[What this task involves] Without any pictures, retype exactly the lines from the one with "Task: Click the chevron" through the final line of the records.

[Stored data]
▽

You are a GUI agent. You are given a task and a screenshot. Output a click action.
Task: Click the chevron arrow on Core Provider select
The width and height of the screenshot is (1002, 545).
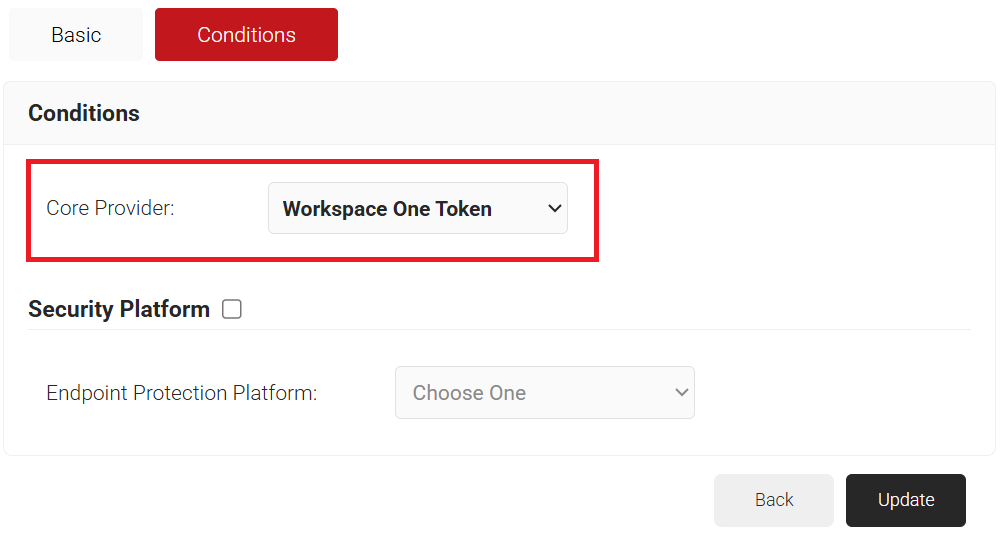click(x=555, y=208)
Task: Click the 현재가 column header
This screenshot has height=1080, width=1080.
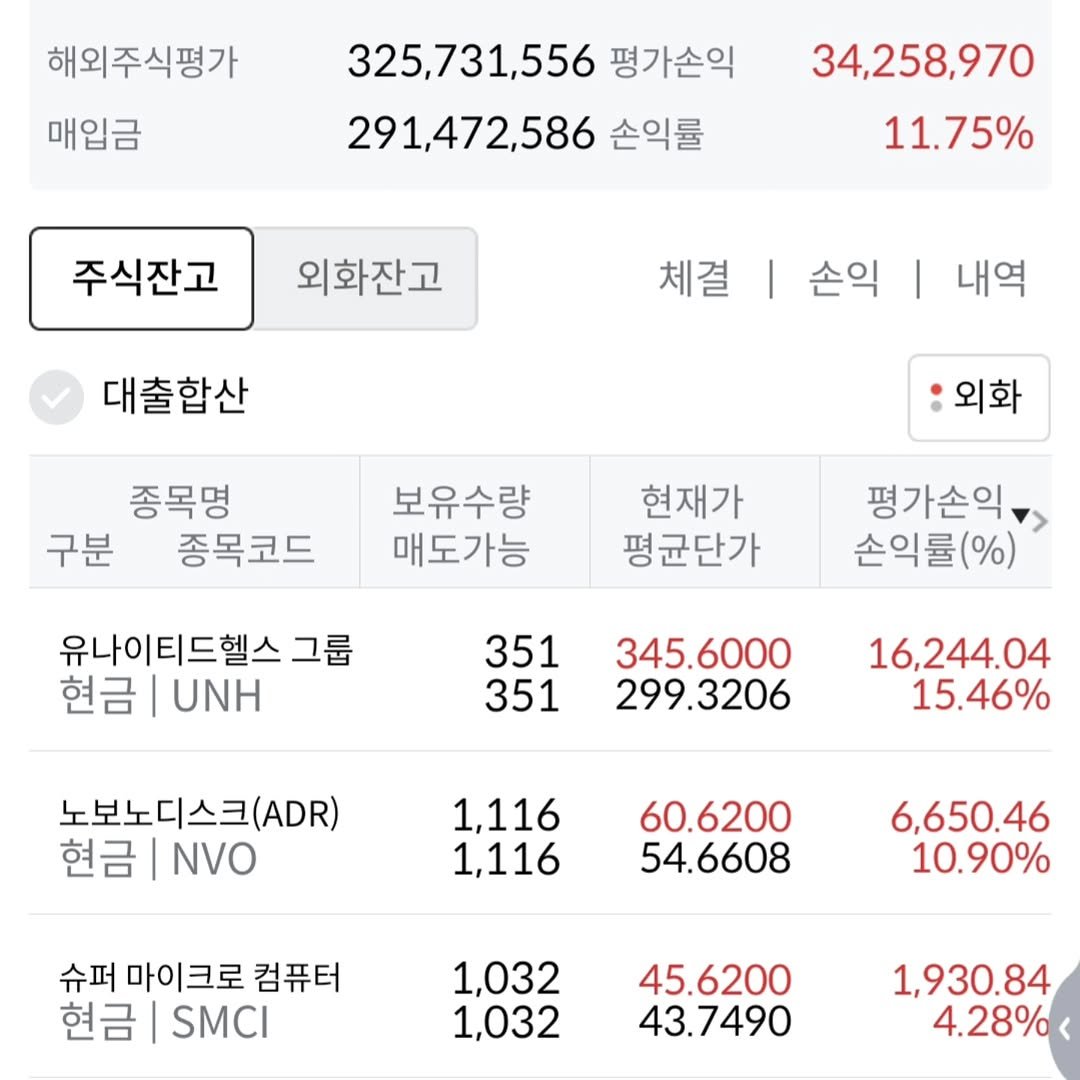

△

[Reply to the task]
Task: Click the chevron arrow on Core Provider select
The width and height of the screenshot is (1002, 545).
click(x=555, y=208)
Task: Click the 현재가 column header
This screenshot has height=1080, width=1080.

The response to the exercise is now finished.